(Pointing data for screenshots and documents)
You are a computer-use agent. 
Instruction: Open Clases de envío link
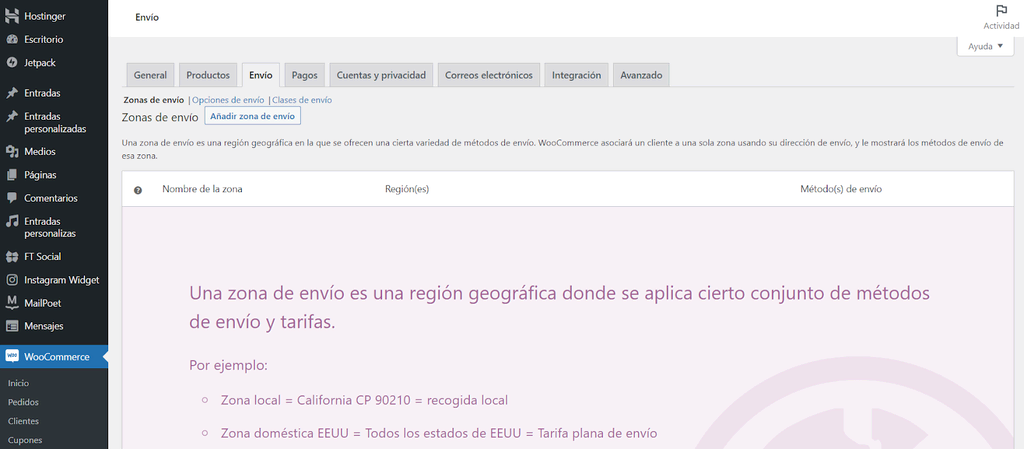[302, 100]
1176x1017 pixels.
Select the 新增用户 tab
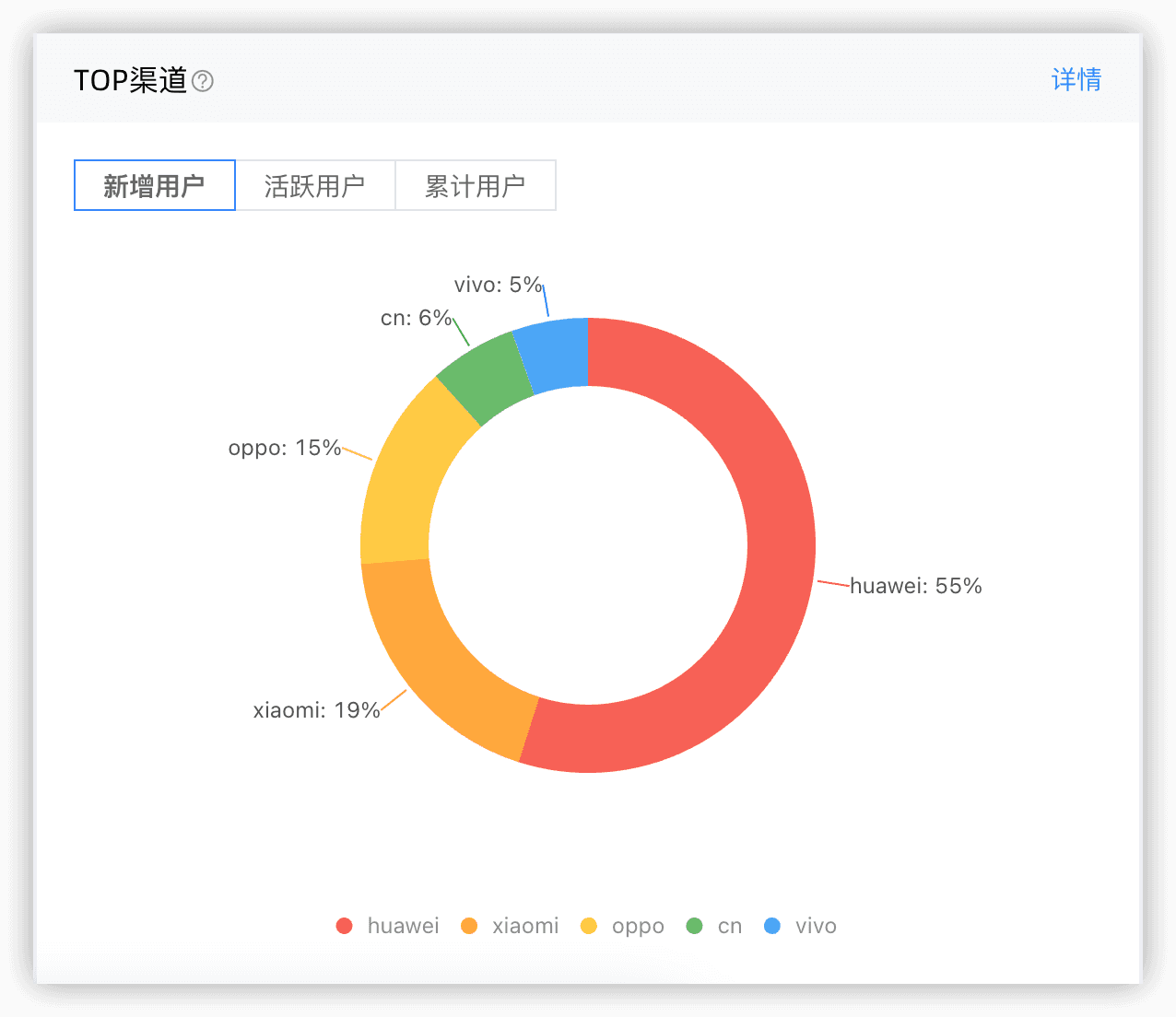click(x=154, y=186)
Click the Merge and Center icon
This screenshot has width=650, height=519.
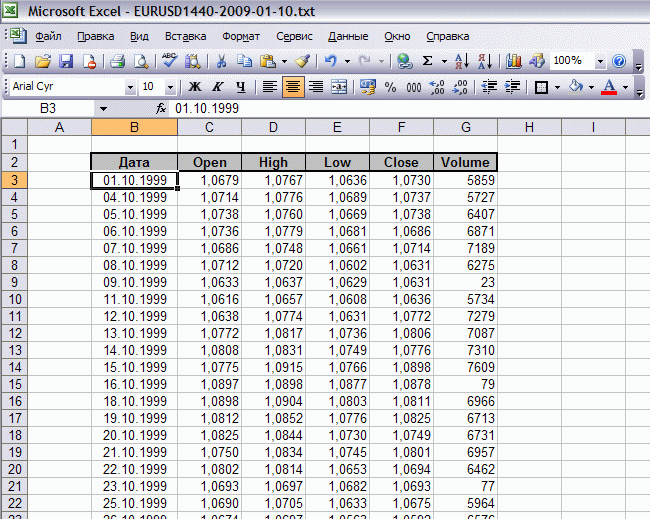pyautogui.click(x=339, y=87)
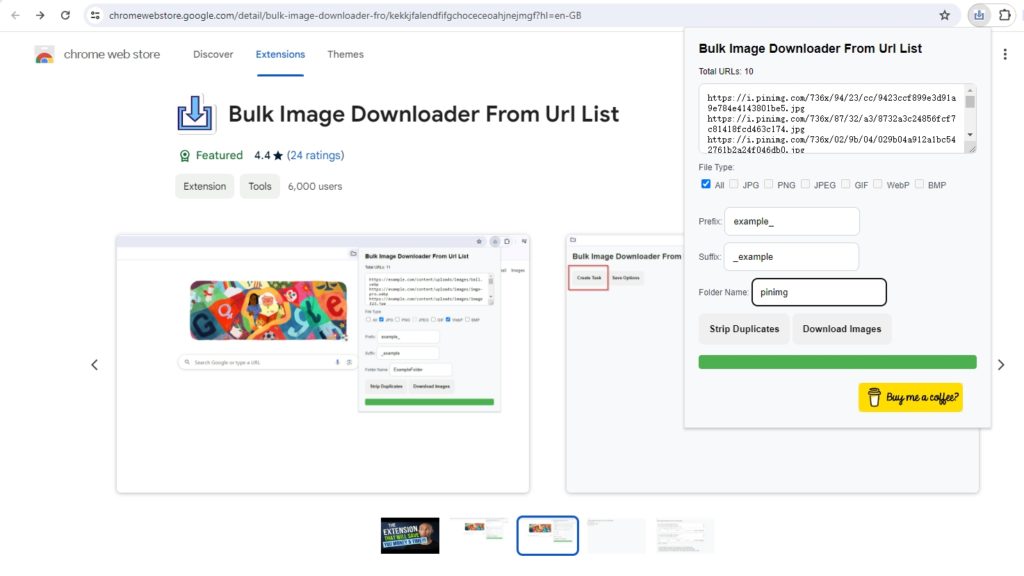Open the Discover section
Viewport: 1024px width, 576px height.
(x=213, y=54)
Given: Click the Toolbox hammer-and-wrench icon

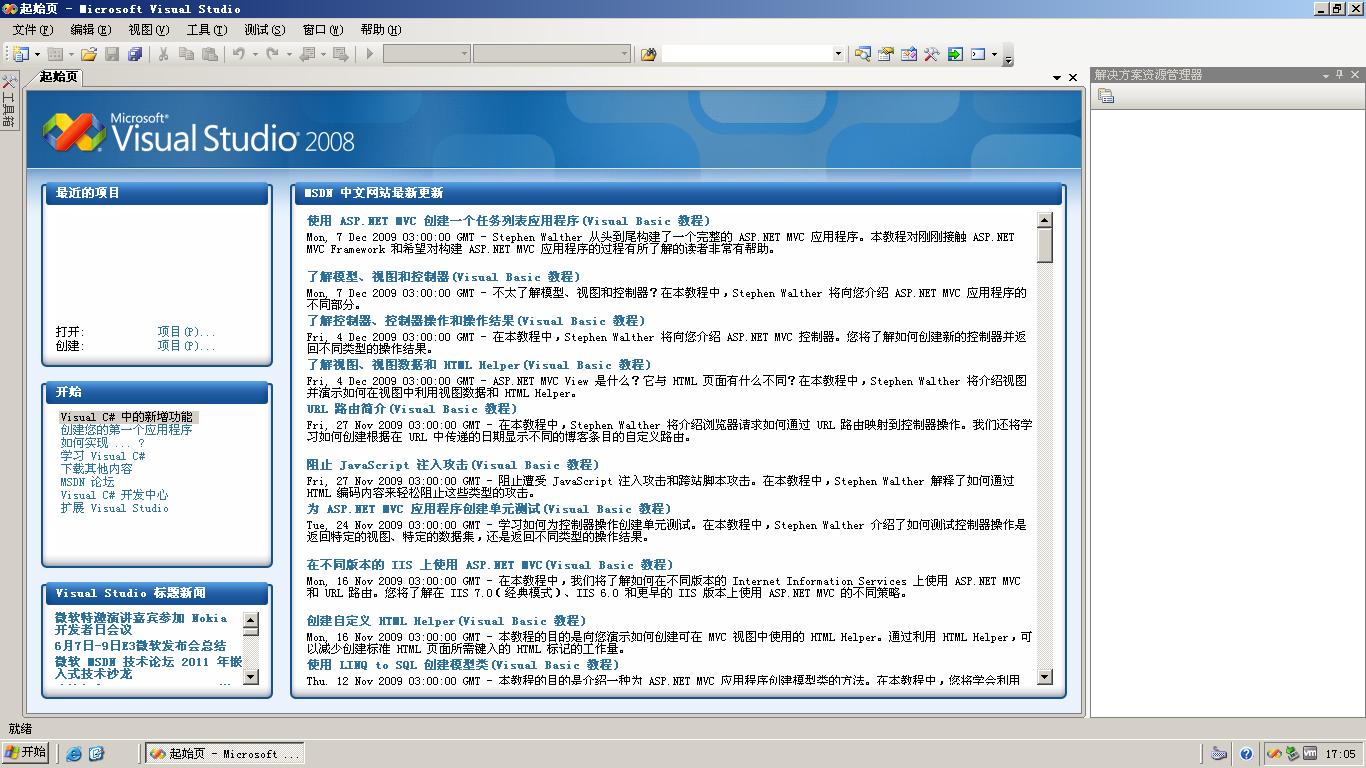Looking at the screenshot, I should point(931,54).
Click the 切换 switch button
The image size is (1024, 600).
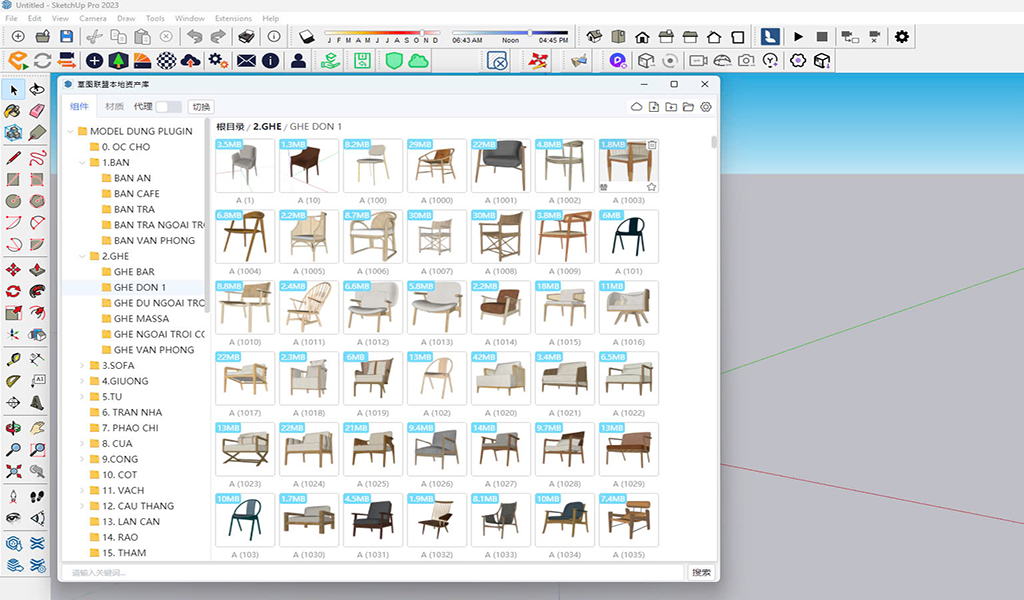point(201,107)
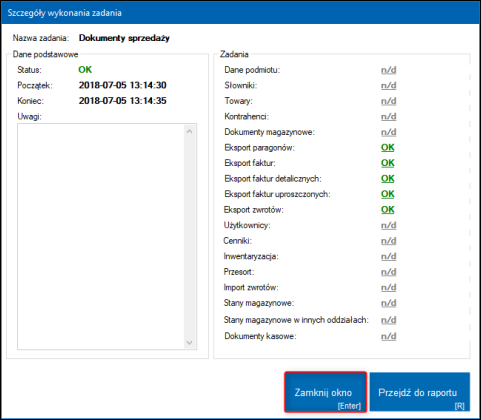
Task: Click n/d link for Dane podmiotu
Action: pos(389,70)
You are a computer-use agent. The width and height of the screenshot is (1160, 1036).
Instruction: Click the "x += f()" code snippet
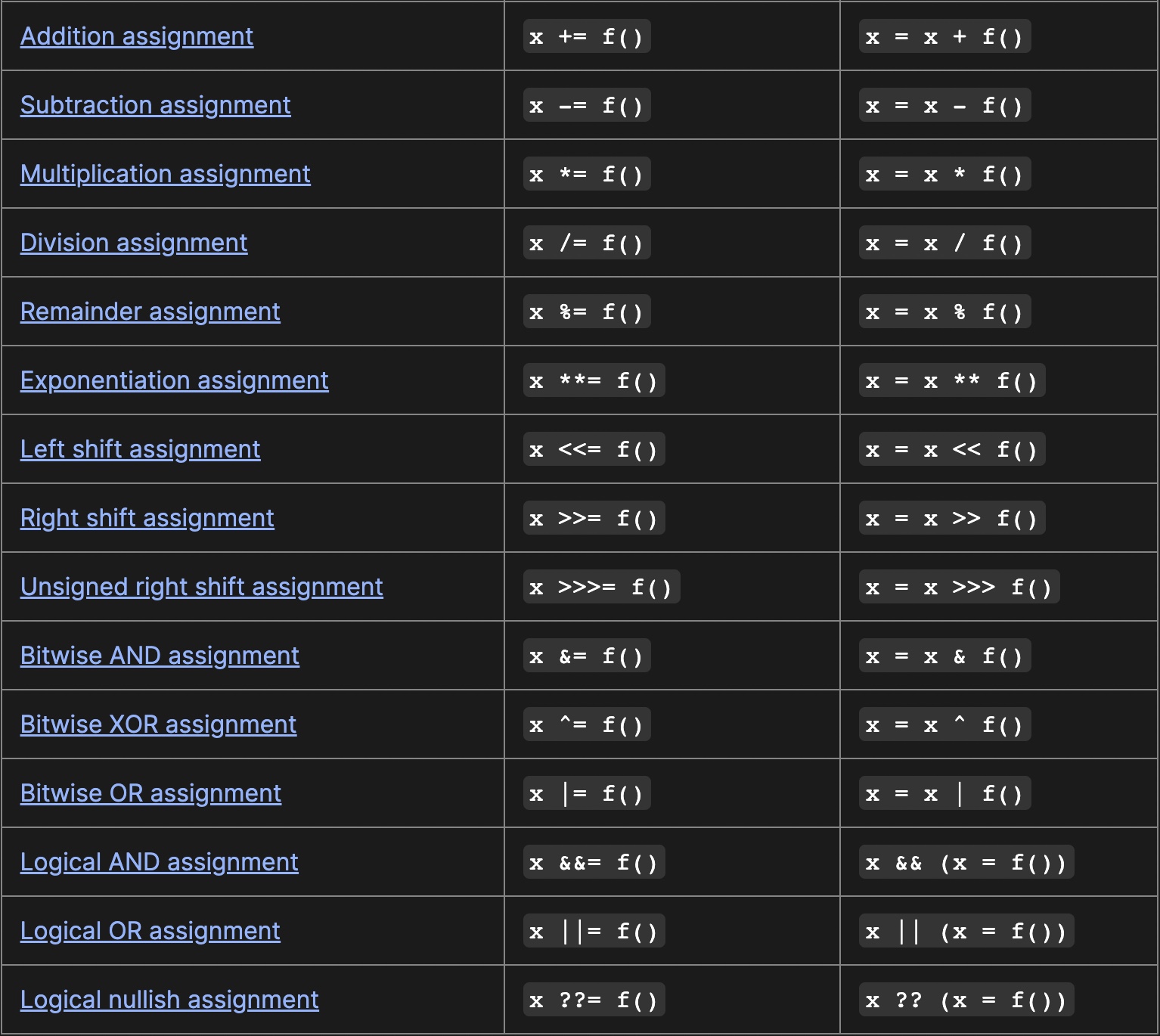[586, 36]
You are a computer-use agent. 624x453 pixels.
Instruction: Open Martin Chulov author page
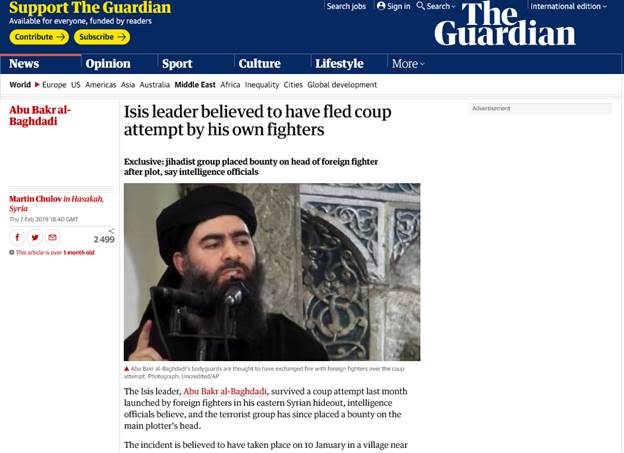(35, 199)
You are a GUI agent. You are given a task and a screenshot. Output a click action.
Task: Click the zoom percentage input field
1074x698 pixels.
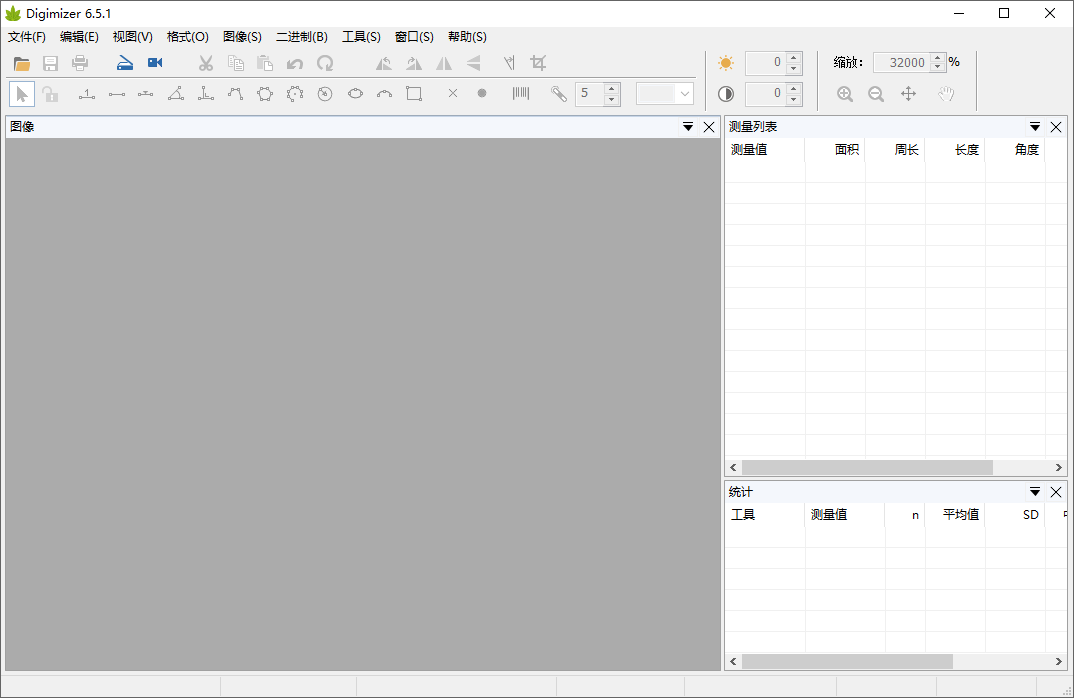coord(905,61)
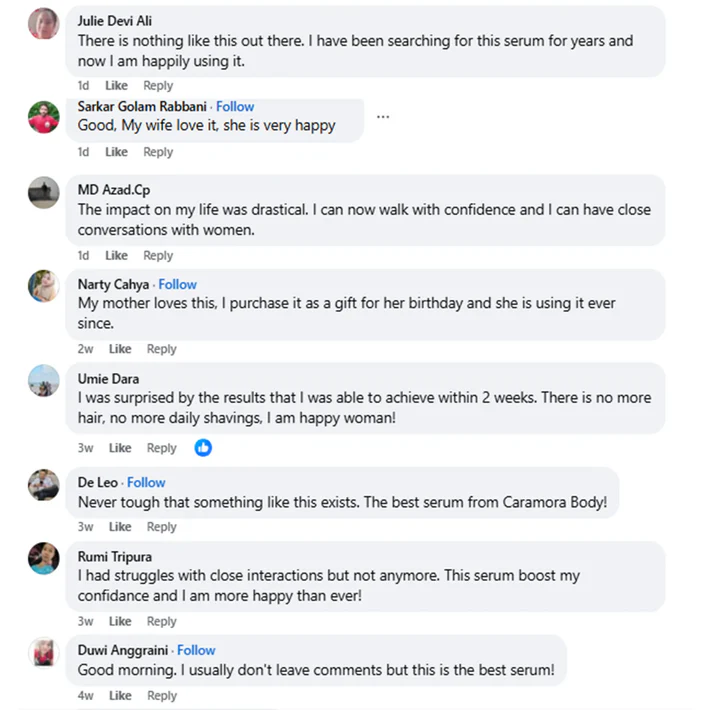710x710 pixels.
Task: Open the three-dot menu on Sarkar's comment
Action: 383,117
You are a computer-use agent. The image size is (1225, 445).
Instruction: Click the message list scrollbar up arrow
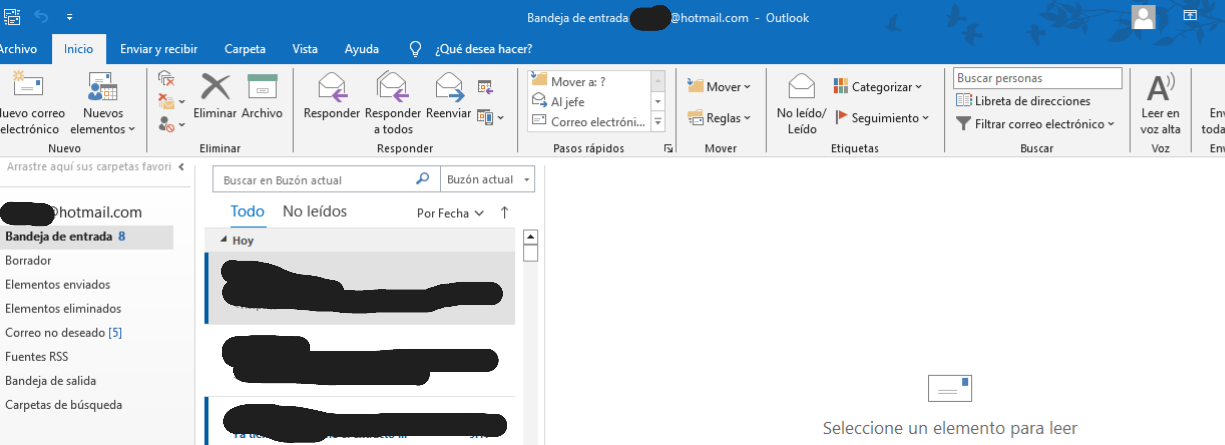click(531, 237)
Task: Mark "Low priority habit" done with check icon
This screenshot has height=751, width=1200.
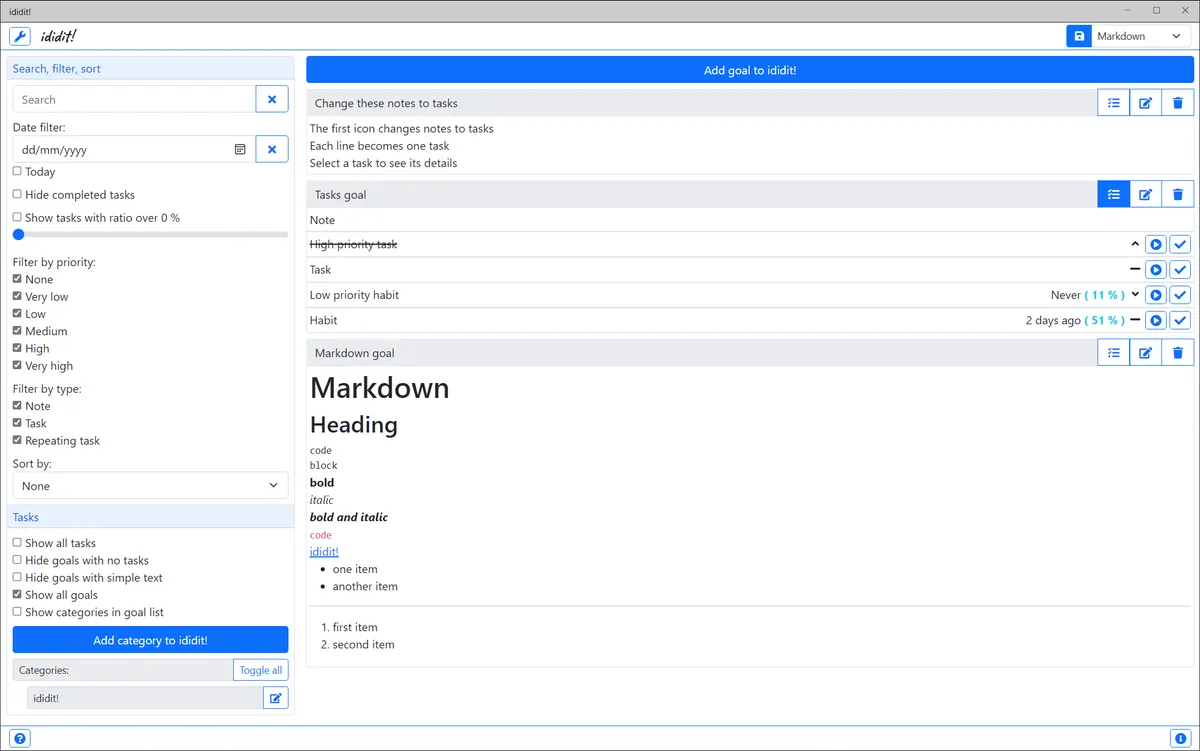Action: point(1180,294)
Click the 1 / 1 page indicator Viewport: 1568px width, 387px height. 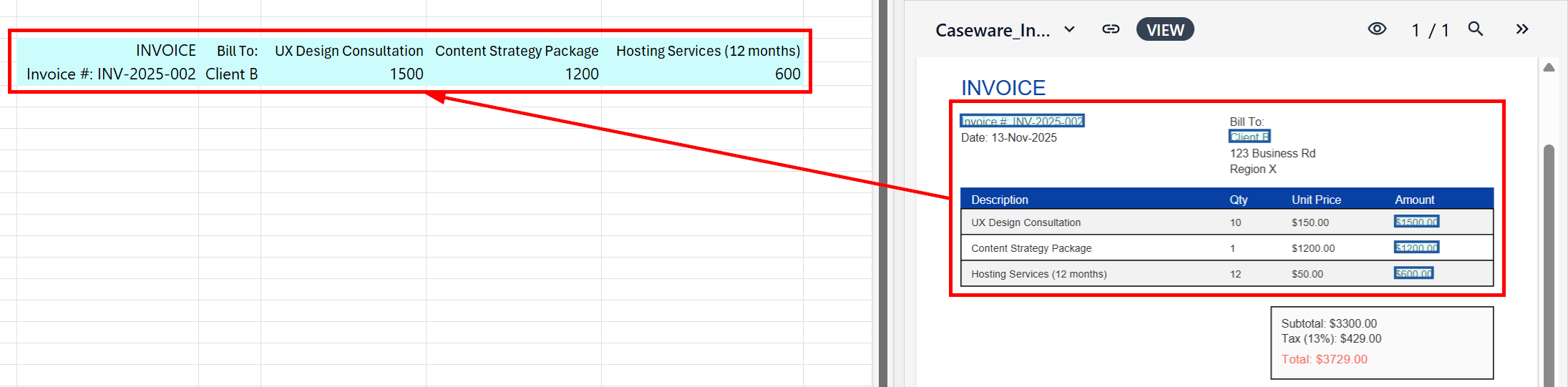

> [Exercise goal] Which lines of the listing above contain the string "computer"? List each of them in full, treating uppercase and lowercase as different.

> [Reply to the exercise]
You are a computer-use agent. 
You are a computer-use agent. The width and height of the screenshot is (1160, 1036).
You are a computer-use agent. 624x453 pixels.
You are a computer-use agent. The image size is (1225, 445).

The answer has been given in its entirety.